When Mohamed and some of his colleagues rushed to Tahrir Square on 4 February to help a victim of clashes between protesters and policemen following fatal soccer riots in the Mediterranean city of Port Said, he was insulted by the relatives of the victims at a nearby hospital, who accused him of arriving too late.
“Emergency workers take no sides and people need to understand this,” said Mohamed Mohei, the Emergency Section coordinator at the Egyptian Red Crescent. “If an emergency worker is attacked or injured, he will not be able to offer help to anybody.”
Ahmed Mohamed is one of 7,000 emergency aid responders working for the Egyptian Health Ministry. None of them has insurance.
“This means that if I fall ill, I need to pay for my treatment,” said Alaa Aly, another first aider. “I have been doing this in fact since I started doing this job three years ago.”
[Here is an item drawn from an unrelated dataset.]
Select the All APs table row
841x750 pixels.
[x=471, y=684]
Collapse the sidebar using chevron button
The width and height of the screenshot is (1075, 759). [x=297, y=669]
A colleague of Aly from the Nile Delta Governorate of Monofiya died about three months ago after getting into an accident while rushing victims to the hospital in an ambulance. Because emergency workers do not have the right to any type of pension, his family now depends on charity to live, Aly said.
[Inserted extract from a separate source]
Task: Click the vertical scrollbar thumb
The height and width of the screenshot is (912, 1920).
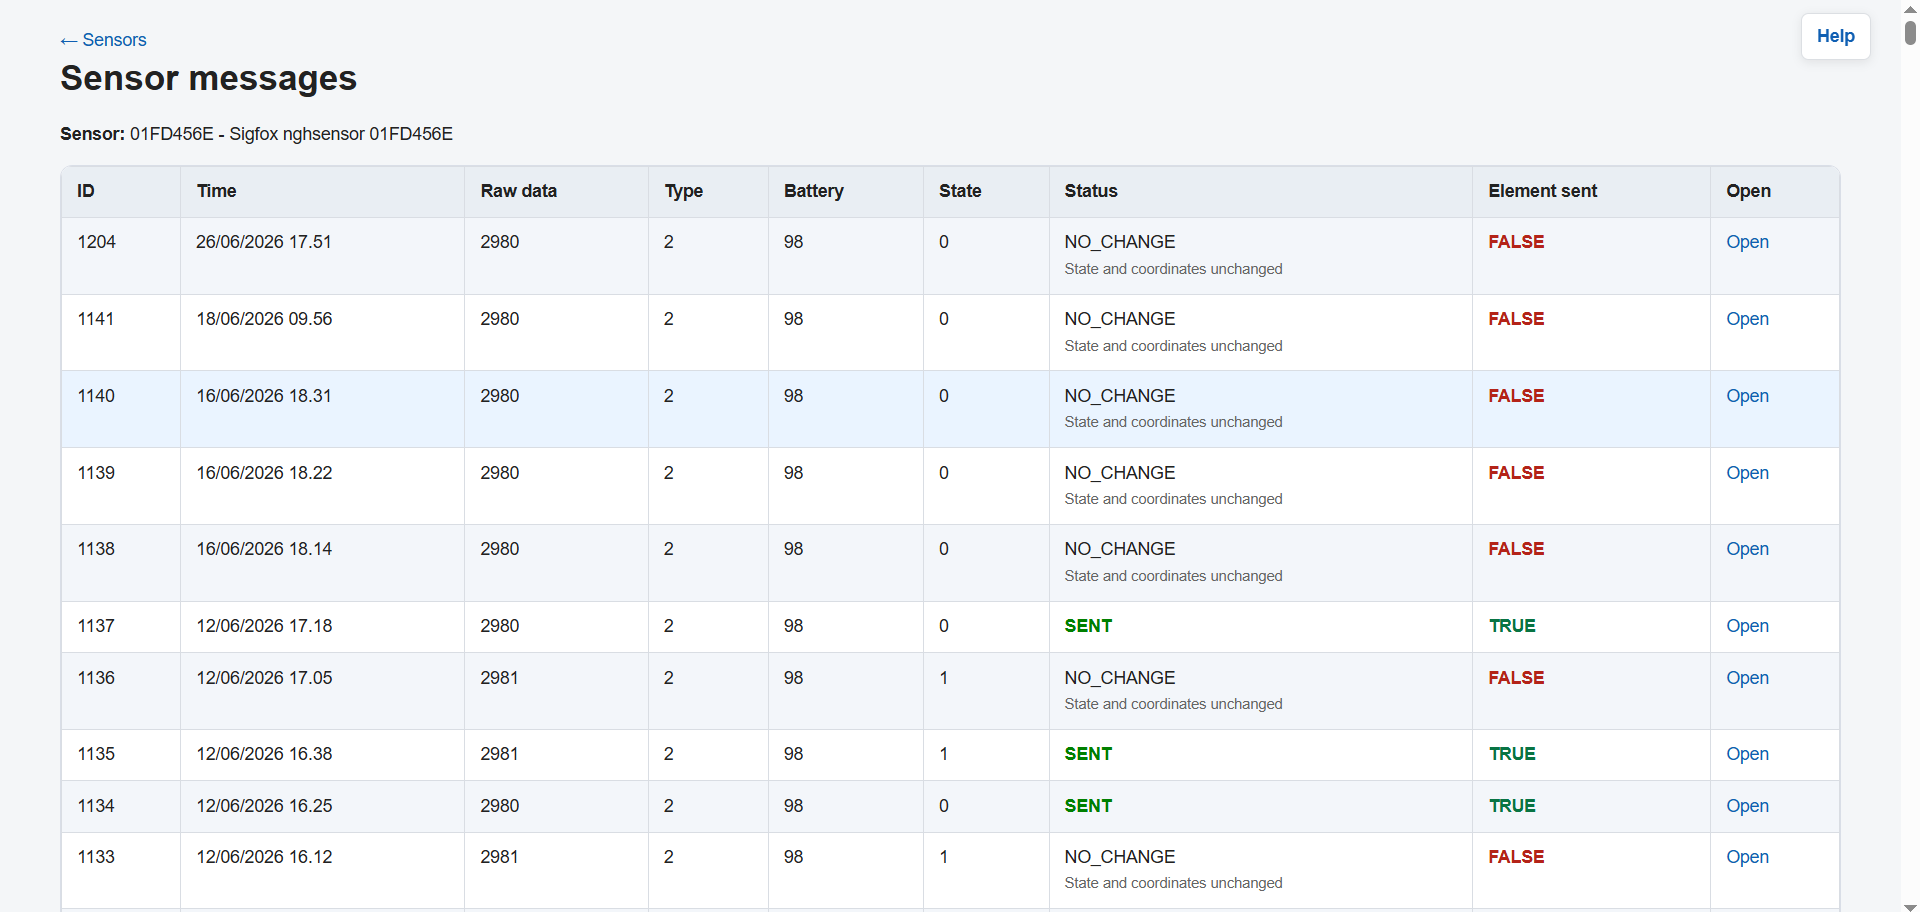Action: click(1910, 32)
One aid responder told IRIN he had to pay for his uniform. Another said that if he gets into an accident while driving an ambulance, he has to pay for the damage himself.
“Some of our colleagues have contracted serious diseases like hepatitis C,” said Saudi Diab, another first aider. “How can you avoid contracting diseases when you have to be close to human blood all the time?”
So far, the government has shown little sympathy for the demands of the emergency first aiders. It responded to the strike by running advertisements in newspapers about vacancies for emergency aid responders and is now requiring all emergency responders who want permanent positions and insurance to undergo blood tests first. The responders, who underwent tests when they first started working, fear they have acquired diseases on the job and will be dismissed if they test positive.
In an interview with IRIN, Khalid Al Khatib, head of the Emergency Section at the Health Ministry, acknowledged his staff worked without permanent contracts or insurance, but said the Health Ministry was not to blame.
|We promise that we will give the aid responders permanent contracts and insurance as soon as the government tells us that it has the budget necessary for this
“This was a state policy in the past. The nation's administrative system is crippled with too many workers, but we promise that we will give the aid responders permanent contracts and insurance as soon as the government tells us that it has the budget necessary for this. The aid responders are doing a great job in fact."
Ahmed Mohamed, the Health Ministry responder, sees a lot in the course of his work. He remembers trying to save a road accident victim in Cairo. When he got to the site of the accident, he saw some of the man’s body parts scattered all around the place.
“Things like this happen to me every now and then,” Mohamed said. “The clashes that have been on the rise after the revolution between demonstrators and policemen leave a large number of victims behind. Some of these victims are in a critical condition. Death has actually become an intrinsic part of my job.”
According to Salah Hozayen, a leading psychologist from Ain Shams University, the consequences for aid responders include compassion fatigue, acute stress reaction and post-traumatic stress disorder. “This makes psychological intervention for these workers indispensible.”
But while Mohamed has shown symptoms of post-traumatic stress disorder, he has never heard of psychological intervention.
“I fail to sleep at night after a tragic incident,” he said. “Sleeplessness is becoming part of my job too.”